Nachmanides points out that Moses is not called each time that God wants to speak with him.  But in this instance God’s presence filled the ohel mo’ed, the Tent of Meeting, so intensely that Moses was afraid to enter.  So God did a gentle calling of his name, “Moses, Moses,” to express God’s encouragement and affection.  Moses needed the call to be aware he was supposed to enter the Tent of Meeting.

Rashbam teaches that this calling is connected to the very end of the book of Exodus, chapter 40 verses 34 and 35.  The cloud of God’s presence settles on the Tent of Meeting and fills it so Moses is not able to enter.  Yet God calls on Moses to enter just a few verses later, the very first one in Leviticus. What commentators do not say is how Moses could enter if God’s presence fills the tent so completely.  God must have done an act of tzim tzum, contracting just enough so Moses could participate in their interaction within the Tent of Meeting.  Perhaps the lessening of God’s self is an ultimate act of love for Moses and the people of Israel, as it contributes to Moses growing as a leader and a teacher while God contracts.  The example of God self contracting to make room for someone else is a potential lesson for everyone.

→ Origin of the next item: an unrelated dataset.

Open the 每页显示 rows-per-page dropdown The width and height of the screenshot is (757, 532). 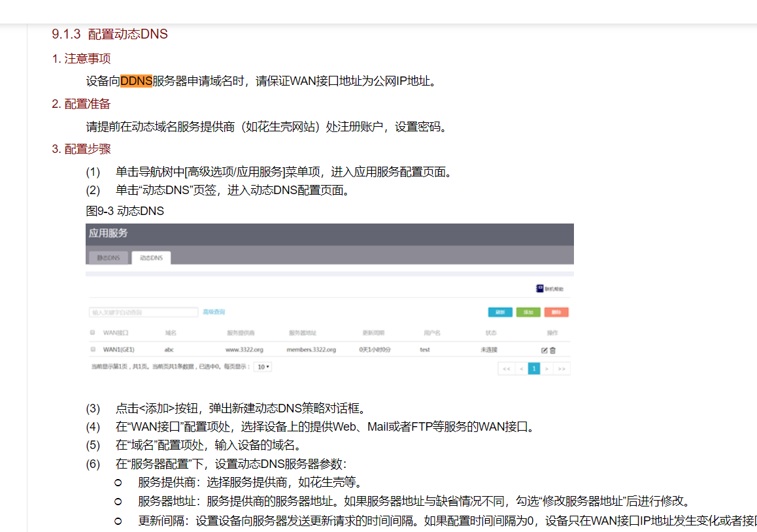263,367
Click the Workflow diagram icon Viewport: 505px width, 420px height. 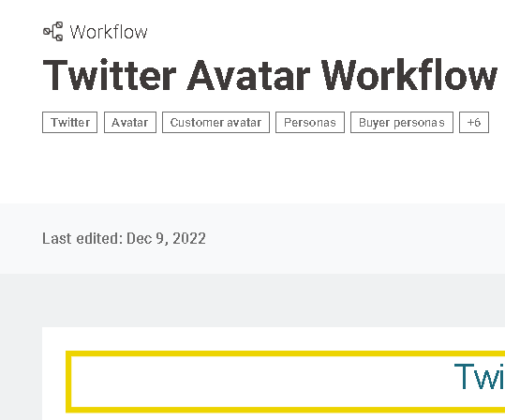coord(53,32)
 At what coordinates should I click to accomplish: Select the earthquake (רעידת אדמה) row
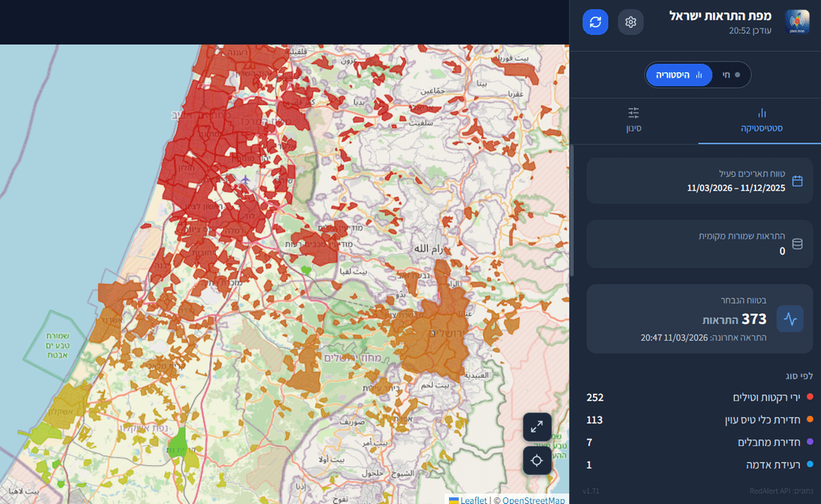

In a kind of contrast to Nachmanides, Rashi comments that God spoke in a loud, thunderous voice. But the voice only reached Moses’s ears. The voice would cease and not go beyond the Tent of Meeting.  This implies the call was for Moses only.  Rashi says that the use of the word elav, “to him,” is proof of the privacy of the calling.  But why the loud voice?  Because moments in the Torah are not only horizontal in time, but vertical as well.  Just as all future Jewish souls are to feel that they were at Sinai, so too are we to know that the words spoken to Moses reverberate throughout time.  They are ours as well.

What are the words God shares with Moses?  At first glance we would wonder why these words should be eternal.  They are about the responsibilities of the priests, and about sacrifices.  This appears to be a meaningless model for today’s world.  However, the underlying theme of Leviticus is not the superficiality of just sacrifices, but the necessity to act in a way that invites God’s presence to increase in our community.  In looking at the details of the next few verses, it is clear that responsibility does not just lie on the priesthood, but all members of the community. If someone brings a sacrifice, for example, they must lay their hands on it.  The priest is not a proxy for them.  In other words, all members of the community must work to increase God’s presence. That underlying lesson is “vertical” in time, i.e. eternal, not just meant for the Israelites in the Torah, but for every generation.

But we can get to an even deeper, more personal meaning.  Somewhere in the depth of each of our souls is an ohel mo’ed, a Tent of Meeting in which we must face our hopes, our fears, our selves and our God.  We might actually feel something beckoning us.  Perhaps it is loving and gentle.  Perhaps it feels loud and frightening.  What we feel in the depth of our soul stops at the edge of our own ohel mo’ed.  Rather than letting our fright prevent us from entering, we must enter. Upon entering we might sense not only God, but ourselves, not as we are but as we should be.  We might sense the world, not as it is, but as it ought to be. At first it is frightening to confront our responsibilities, our shortcomings, our vanities, but after a while we can become aware of our abilities, our strengths, our caring for others.  We can each grow.

Think of the passenger I had in the limousine.  His experience, his sensing the presence of Mary, was in the midst of a community of thousands of fellow believers.  His intensely private moment actually connected him to a much larger community, and not necessarily a physical one.  His experience was within the context of a shared tradition.

May all of us enter our own deep souled ohel mo’ed.  May each of us connect to the Divine, and thus in a meaningful way to each other.  Amen.